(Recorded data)
○ ○ ○
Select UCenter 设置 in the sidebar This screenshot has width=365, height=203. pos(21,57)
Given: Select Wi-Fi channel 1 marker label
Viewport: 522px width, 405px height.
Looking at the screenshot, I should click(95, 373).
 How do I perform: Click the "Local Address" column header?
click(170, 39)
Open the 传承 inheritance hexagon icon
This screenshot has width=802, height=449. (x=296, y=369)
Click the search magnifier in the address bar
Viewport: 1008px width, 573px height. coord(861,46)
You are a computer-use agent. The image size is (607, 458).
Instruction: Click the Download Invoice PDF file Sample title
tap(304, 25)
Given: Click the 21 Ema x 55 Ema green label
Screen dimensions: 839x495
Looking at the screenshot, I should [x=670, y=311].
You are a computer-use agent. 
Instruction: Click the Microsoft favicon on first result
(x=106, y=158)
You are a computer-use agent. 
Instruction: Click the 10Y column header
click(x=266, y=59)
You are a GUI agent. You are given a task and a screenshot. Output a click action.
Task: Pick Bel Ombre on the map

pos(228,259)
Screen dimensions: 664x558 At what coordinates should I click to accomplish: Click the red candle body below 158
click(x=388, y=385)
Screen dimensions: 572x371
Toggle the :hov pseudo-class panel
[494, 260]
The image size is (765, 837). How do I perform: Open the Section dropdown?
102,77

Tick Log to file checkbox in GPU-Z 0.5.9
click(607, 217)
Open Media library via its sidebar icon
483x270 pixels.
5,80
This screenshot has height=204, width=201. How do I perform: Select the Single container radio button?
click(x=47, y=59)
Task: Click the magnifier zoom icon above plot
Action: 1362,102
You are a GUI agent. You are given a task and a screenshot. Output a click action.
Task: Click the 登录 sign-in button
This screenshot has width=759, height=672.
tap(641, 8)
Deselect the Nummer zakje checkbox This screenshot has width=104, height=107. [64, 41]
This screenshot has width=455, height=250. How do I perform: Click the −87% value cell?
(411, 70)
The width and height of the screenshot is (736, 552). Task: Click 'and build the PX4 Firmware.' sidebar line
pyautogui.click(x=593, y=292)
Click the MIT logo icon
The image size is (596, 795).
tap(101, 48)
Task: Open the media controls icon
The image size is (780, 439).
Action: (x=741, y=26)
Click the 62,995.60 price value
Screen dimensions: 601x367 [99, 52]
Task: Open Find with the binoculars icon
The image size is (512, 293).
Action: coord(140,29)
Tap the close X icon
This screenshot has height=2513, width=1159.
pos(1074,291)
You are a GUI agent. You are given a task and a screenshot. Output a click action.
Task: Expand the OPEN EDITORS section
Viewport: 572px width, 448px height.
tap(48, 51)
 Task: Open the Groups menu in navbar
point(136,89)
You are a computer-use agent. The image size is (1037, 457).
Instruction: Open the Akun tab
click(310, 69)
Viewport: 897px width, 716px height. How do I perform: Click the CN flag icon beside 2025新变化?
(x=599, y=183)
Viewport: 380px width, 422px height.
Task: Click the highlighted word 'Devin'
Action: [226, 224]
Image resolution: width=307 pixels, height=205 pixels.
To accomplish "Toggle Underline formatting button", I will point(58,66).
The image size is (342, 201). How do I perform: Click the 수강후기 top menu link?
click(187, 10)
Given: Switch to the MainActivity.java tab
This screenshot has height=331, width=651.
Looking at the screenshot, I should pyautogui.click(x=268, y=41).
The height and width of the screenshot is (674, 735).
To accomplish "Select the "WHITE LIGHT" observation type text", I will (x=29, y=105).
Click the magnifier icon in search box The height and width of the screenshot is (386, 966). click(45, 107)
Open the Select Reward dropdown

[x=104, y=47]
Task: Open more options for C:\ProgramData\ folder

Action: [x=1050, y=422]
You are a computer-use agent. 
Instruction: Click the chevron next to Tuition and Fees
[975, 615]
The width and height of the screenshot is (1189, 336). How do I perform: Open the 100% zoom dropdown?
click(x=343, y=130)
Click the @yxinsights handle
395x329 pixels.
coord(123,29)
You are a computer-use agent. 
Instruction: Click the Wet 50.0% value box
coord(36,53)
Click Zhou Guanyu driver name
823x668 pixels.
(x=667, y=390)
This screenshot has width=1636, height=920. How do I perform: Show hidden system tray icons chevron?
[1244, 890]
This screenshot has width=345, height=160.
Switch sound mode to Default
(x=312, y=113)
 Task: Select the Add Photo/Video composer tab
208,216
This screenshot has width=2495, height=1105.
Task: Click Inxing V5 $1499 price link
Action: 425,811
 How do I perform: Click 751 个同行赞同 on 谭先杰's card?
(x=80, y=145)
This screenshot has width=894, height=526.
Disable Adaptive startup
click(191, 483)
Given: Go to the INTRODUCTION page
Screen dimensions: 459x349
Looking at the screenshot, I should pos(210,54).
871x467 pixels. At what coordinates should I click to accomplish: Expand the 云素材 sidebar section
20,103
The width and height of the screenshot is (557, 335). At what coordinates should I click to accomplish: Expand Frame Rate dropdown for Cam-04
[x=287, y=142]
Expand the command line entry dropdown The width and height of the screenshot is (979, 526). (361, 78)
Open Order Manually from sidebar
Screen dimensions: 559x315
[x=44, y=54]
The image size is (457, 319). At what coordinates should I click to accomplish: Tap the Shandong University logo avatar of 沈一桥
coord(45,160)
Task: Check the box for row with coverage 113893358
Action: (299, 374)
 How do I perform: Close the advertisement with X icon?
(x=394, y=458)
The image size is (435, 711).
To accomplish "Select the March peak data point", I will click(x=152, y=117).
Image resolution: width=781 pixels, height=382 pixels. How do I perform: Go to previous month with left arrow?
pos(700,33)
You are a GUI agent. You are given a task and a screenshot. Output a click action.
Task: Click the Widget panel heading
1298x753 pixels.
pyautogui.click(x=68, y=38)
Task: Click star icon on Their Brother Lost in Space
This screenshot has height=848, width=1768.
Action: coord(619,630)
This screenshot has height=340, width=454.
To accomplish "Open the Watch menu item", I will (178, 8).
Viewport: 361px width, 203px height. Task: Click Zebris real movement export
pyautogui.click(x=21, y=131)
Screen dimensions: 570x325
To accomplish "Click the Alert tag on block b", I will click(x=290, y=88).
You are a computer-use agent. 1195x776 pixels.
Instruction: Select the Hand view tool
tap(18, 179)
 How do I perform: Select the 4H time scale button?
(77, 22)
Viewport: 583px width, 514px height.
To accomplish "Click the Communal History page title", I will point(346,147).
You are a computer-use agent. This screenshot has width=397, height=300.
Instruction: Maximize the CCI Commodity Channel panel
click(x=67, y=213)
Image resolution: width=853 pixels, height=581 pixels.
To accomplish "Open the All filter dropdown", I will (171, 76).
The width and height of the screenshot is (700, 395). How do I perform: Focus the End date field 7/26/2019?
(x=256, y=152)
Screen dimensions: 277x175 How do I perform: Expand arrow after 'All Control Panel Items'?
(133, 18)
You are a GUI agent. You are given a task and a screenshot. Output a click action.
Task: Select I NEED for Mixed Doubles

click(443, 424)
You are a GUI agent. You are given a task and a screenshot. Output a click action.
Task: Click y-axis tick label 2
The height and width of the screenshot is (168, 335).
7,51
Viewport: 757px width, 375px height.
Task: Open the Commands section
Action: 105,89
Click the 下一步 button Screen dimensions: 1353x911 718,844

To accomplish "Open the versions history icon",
○ ○ ○
* Exercise brief
Arrange every line of the listing above as a numbered list, omitting any blank lines.

* Solution
1. Select UCenter 设置 in the sidebar This screenshot has width=365, height=203. pos(21,57)
2. Given: Select Wi-Fi channel 1 marker label
3. Viewport: 522px width, 405px height.
4. Looking at the screenshot, I should click(95, 373).
5.  How do I perform: Click the "Local Address" column header?
6. click(170, 39)
7. Open the 传承 inheritance hexagon icon
8. This screenshot has width=802, height=449. (x=296, y=369)
9. Click the search magnifier in the address bar
10. Viewport: 1008px width, 573px height. coord(861,46)
11. You are a computer-use agent. The image size is (607, 458).
12. Instruction: Click the Download Invoice PDF file Sample title
13. tap(304, 25)
14. Given: Click the 21 Ema x 55 Ema green label
15. Screen dimensions: 839x495
16. Looking at the screenshot, I should [x=670, y=311].
17. You are a computer-use agent. 
18. Instruction: Click the Microsoft favicon on first result
19. (x=106, y=158)
20. You are a computer-use agent. 
21. Instruction: Click the 10Y column header
22. click(x=266, y=59)
23. You are a GUI agent. You are given a task and a screenshot. Output a click action.
24. Task: Pick Bel Ombre on the map
25. pos(228,259)
26. Screen dimensions: 664x558 At what coordinates should I click to accomplish: Click the red candle body below 158
27. click(x=388, y=385)
28. Screen dimensions: 572x371
29. Toggle the :hov pseudo-class panel
30. [494, 260]
31. The image size is (765, 837). How do I perform: Open the Section dropdown?
32. 102,77
33. Tick Log to file checkbox in GPU-Z 0.5.9
34. click(607, 217)
35. Open Media library via its sidebar icon
36. 483x270 pixels.
37. 5,80
38. This screenshot has height=204, width=201. How do I perform: Select the Single container radio button?
39. click(x=47, y=59)
40. Task: Click the magnifier zoom icon above plot
41. Action: 1362,102
42. You are a GUI agent. You are given a task and a screenshot. Output a click action.
43. Task: Click the 登录 sign-in button
44. This screenshot has width=759, height=672.
45. tap(641, 8)
46. Deselect the Nummer zakje checkbox This screenshot has width=104, height=107. [64, 41]
47. This screenshot has width=455, height=250. How do I perform: Click the −87% value cell?
48. (411, 70)
49. The width and height of the screenshot is (736, 552). Task: Click 'and build the PX4 Firmware.' sidebar line
50. pyautogui.click(x=593, y=292)
51. Click the MIT logo icon
52. The image size is (596, 795).
53. tap(101, 48)
54. Task: Open the media controls icon
55. The image size is (780, 439).
56. Action: (x=741, y=26)
57. Click the 62,995.60 price value
58. Screen dimensions: 601x367 [99, 52]
59. Task: Open Find with the binoculars icon
60. The image size is (512, 293).
61. Action: coord(140,29)
62. Tap the close X icon
63. This screenshot has height=2513, width=1159.
64. pos(1074,291)
65. You are a GUI agent. You are given a task and a screenshot. Output a click action.
66. Task: Expand the OPEN EDITORS section
67. Viewport: 572px width, 448px height.
68. tap(48, 51)
69.  Task: Open the Groups menu in navbar
70. point(136,89)
71. You are a computer-use agent. The image size is (1037, 457).
72. Instruction: Open the Akun tab
73. click(310, 69)
74. Viewport: 897px width, 716px height. How do I perform: Click the CN flag icon beside 2025新变化?
75. (x=599, y=183)
76. Viewport: 380px width, 422px height.
77. Task: Click the highlighted word 'Devin'
78. Action: [226, 224]
79. Image resolution: width=307 pixels, height=205 pixels.
80. To accomplish "Toggle Underline formatting button", I will point(58,66).
81. The image size is (342, 201). How do I perform: Click the 수강후기 top menu link?
82. click(187, 10)
83. Given: Switch to the MainActivity.java tab
84. This screenshot has height=331, width=651.
85. Looking at the screenshot, I should pyautogui.click(x=268, y=41).
86. The height and width of the screenshot is (674, 735).
87. To accomplish "Select the "WHITE LIGHT" observation type text", I will (x=29, y=105).
88. Click the magnifier icon in search box The height and width of the screenshot is (386, 966). click(45, 107)
89. Open the Select Reward dropdown
90. [x=104, y=47]
91. Task: Open more options for C:\ProgramData\ folder
92. Action: [x=1050, y=422]
93. You are a computer-use agent. 
94. Instruction: Click the chevron next to Tuition and Fees
95. [975, 615]
96. The width and height of the screenshot is (1189, 336). How do I perform: Open the 100% zoom dropdown?
97. click(x=343, y=130)
98. Click the @yxinsights handle
99. 395x329 pixels.
100. coord(123,29)
101. You are a computer-use agent. 
102. Instruction: Click the Wet 50.0% value box
103. coord(36,53)
104. Click Zhou Guanyu driver name
105. 823x668 pixels.
106. (x=667, y=390)
107. This screenshot has width=1636, height=920. How do I perform: Show hidden system tray icons chevron?
108. [1244, 890]
109. This screenshot has width=345, height=160.
110. Switch sound mode to Default
111. (x=312, y=113)
112.  Task: Select the Add Photo/Video composer tab
113. 208,216
114. This screenshot has width=2495, height=1105.
115. Task: Click Inxing V5 $1499 price link
116. Action: 425,811
117.  How do I perform: Click 751 个同行赞同 on 谭先杰's card?
118. (x=80, y=145)
119. This screenshot has width=894, height=526.
120. Disable Adaptive startup
121. click(191, 483)
122. Given: Go to the INTRODUCTION page
123. Screen dimensions: 459x349
124. Looking at the screenshot, I should pos(210,54).
125. 871x467 pixels. At what coordinates should I click to accomplish: Expand the 云素材 sidebar section
126. 20,103
127. The width and height of the screenshot is (557, 335). At what coordinates should I click to accomplish: Expand Frame Rate dropdown for Cam-04
128. [x=287, y=142]
129. Expand the command line entry dropdown The width and height of the screenshot is (979, 526). (361, 78)
130. Open Order Manually from sidebar
131. Screen dimensions: 559x315
132. [x=44, y=54]
133. The image size is (457, 319). At what coordinates should I click to accomplish: Tap the Shandong University logo avatar of 沈一桥
134. coord(45,160)
135. Task: Check the box for row with coverage 113893358
136. Action: (299, 374)
137.  How do I perform: Close the advertisement with X icon?
138. (x=394, y=458)
139. The image size is (435, 711).
140. To accomplish "Select the March peak data point", I will click(x=152, y=117).
141. Image resolution: width=781 pixels, height=382 pixels. How do I perform: Go to previous month with left arrow?
142. pos(700,33)
143. You are a GUI agent. You are given a task and a screenshot. Output a click action.
144. Task: Click the Widget panel heading
145. 1298x753 pixels.
146. pyautogui.click(x=68, y=38)
147. Task: Click star icon on Their Brother Lost in Space
148. This screenshot has height=848, width=1768.
149. Action: coord(619,630)
150. This screenshot has height=340, width=454.
151. To accomplish "Open the Watch menu item", I will (178, 8).
152. Viewport: 361px width, 203px height. Task: Click Zebris real movement export
153. pyautogui.click(x=21, y=131)
154. Screen dimensions: 570x325
155. To accomplish "Click the Alert tag on block b", I will click(x=290, y=88).
156. You are a computer-use agent. 1195x776 pixels.
157. Instruction: Select the Hand view tool
158. tap(18, 179)
159.  How do I perform: Select the 4H time scale button?
160. (77, 22)
161. Viewport: 583px width, 514px height.
162. To accomplish "Click the Communal History page title", I will point(346,147).
163. You are a computer-use agent. This screenshot has width=397, height=300.
164. Instruction: Maximize the CCI Commodity Channel panel
165. click(x=67, y=213)
166. Image resolution: width=853 pixels, height=581 pixels.
167. To accomplish "Open the All filter dropdown", I will (171, 76).
168. The width and height of the screenshot is (700, 395). How do I perform: Focus the End date field 7/26/2019?
169. (x=256, y=152)
170. Screen dimensions: 277x175 How do I perform: Expand arrow after 'All Control Panel Items'?
171. (133, 18)
172. You are a GUI agent. You are given a task and a screenshot. Output a click action.
173. Task: Select I NEED for Mixed Doubles
174. click(443, 424)
175. You are a GUI agent. You are given a task and a screenshot. Output a click action.
176. Task: Click y-axis tick label 2
177. The height and width of the screenshot is (168, 335).
178. 7,51
179. Viewport: 757px width, 375px height.
180. Task: Open the Commands section
181. Action: 105,89
182. Click the 下一步 button Screen dimensions: 1353x911 718,844
183. To accomplish "Open the versions history icon",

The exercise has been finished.